By Andrew Trask
A decade ago, Betty Dukes, a Wal-Mart greeter (one of the folks in blue vests who welcome you to the store), filed a lawsuit against her employer. She alleged that her supervisors had treated her harshly and, once she complained, had retaliated by demoting her. Rather than sue Wal-Mart on her own, she joined with six other women who also (allegedly) suffered discrimination at the company. These women included one who had been passed over for promotion, one who could not transfer to day shifts, and one who had been sexually harassed by coworkers. Together, these women claimed to represent all women at Wal-Mart, and asked for damages on all their behalf.
Last week, the Supreme Court heard oral argument on the case. The media has covered Wal-Mart v. Dukes as a gender discrimination case. And it’s true that the underlying cause of action is a violation of Title VII, the United States’s antidiscrimination statute. But the issue the Court heard is a procedural one: can the women who sued Wal-Mart bring their case as a class action? If they can, the huge damages at stake will likely induce Wal-Mart to settle on generous terms. (No company, even one as big as Wal-Mart, wants to risk a billion-dollar verdict.) If they can’t, then each woman must bring her case on her own. And while some women’s discrimination claims may be worth enough to interest a lawyer, others will not. Since the procedural question could make or break this case, it has taken on the same significance as if the Court were ruling on whether companies are allowed to discriminate against women.
So what is a class action? It’s a method of aggregating a large number of claims into a single lawsuit. Under Federal Rule of Civil Procedure 23 — the rule that authorizes class actions — the lawsuit begins with an individual plaintiff. If she can convince the court her claim is enough like those of the people she seeks to represent, the court certifies the case as a class action. Once the class is certified, the plaintiff offers proof of her individual claim at trial. If she wins, the whole class wins; but if she loses, then the whole class loses with her.
The Supreme Court heard arguments about whether the women suing Wal-Mart had demonstrated they met two of the requirements of Rule 23.
First, it considered whether the women met the “commonality” requirement. Commonality calls for every class action to have a common question of law or fact that, if answered, moves the case forward.

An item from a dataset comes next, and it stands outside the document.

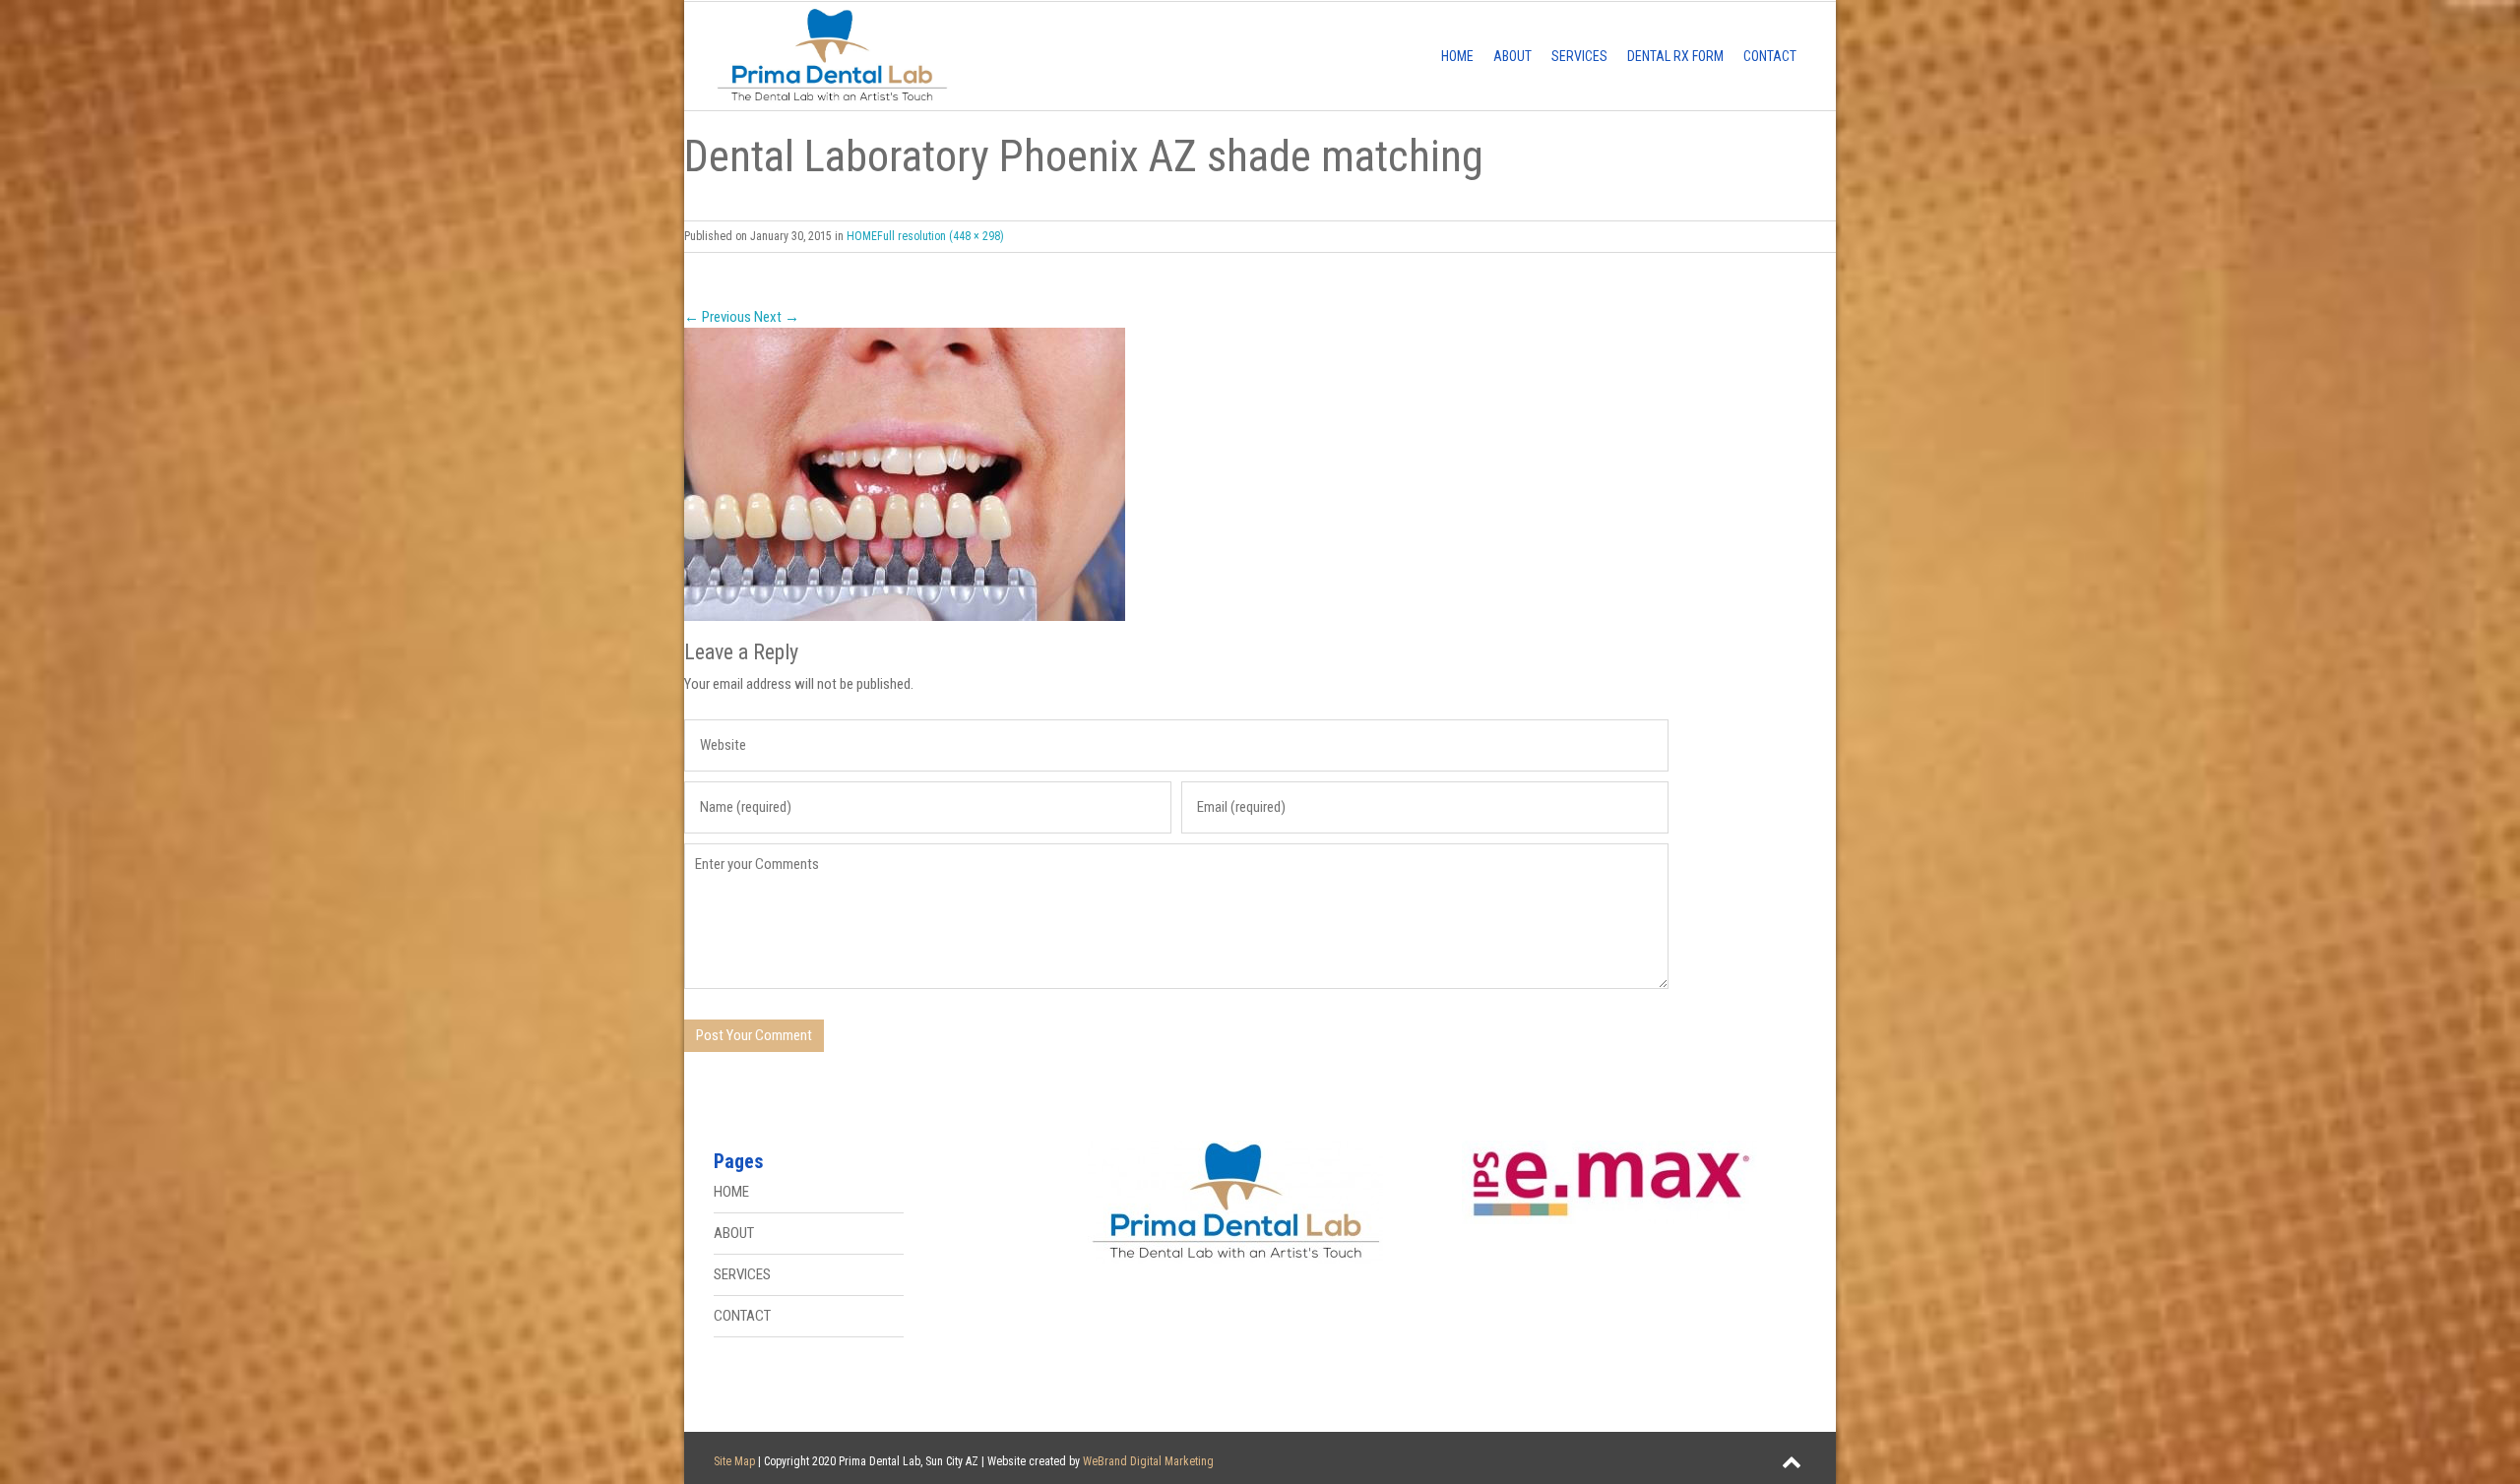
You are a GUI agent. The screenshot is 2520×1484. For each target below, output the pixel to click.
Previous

The requirement seems simple, but can be hard to meet for a diverse group of 1.6 million women. (Hence the references to the Dukes class being “too big to certify.”) The women argued that their common question was whether Wal-Mart’s corporate culture was “vulnerable” to sex discrimination, and whether allowing managers “excessive subjectivity” in personnel decisions ended up discriminating against women.
Second, the Court considered whether the women brought the right kind of class action. Rule 23 allows for three different types of classes, each of which falls under a section of Rule 23(b). The first type (Rule 23(b)(1), not at issue here) involves cases where a ruling for one class member would deprive others of the relief they seek. The second (Rule 23(b)(2)) applies when plaintiffs ask for injunctive or declaratory relief. And the final type (Rule 23(b)(3)) applies when plaintiffs ask for money; it imposes more stringent requirements for certification and calls for more thorough notice to the class.
The women asked for an injunction, but also back pay and punitive damages. The trial court certified a class for back pay under Rule 23(b)(2) (the injunctive section) instead of (b)(3). The Court of Appeals for the Ninth Circuit held that 23(b)(2) certification was appropriate because the injunctive relief was “superior in strength” to the monetary relief.
So where does the case go now? Predicting Supreme Court rulings is not as easy as it looks, but the argument provided some clues. Justice Kennedy worried that the women’s theory “faces in two directions,” and Justice Scalia complained that he felt “whipsawed” by it. Their concern was that the plaintiffs simultaneously complained that Wal-Mart’s discriminatory culture controlled people’s decisions, but also that managers had too much discretion to ignore that culture.
Moreover, Justice Ginsburg worried about using Rule 23(b)(2) to certify a class when more than half its members could only receive monetary relief. Justice Scalia noted that forbidding monetary relief would exclude “more than half the class.” Given these concerns, it is unlikely the Court will affirm the Ninth Circuit.
It is rare for a technical question of procedure to receive so much attention. However, the way in which we try lawsuits matters. And few cases show that more vividly than the one filed ten years by Betty Dukes.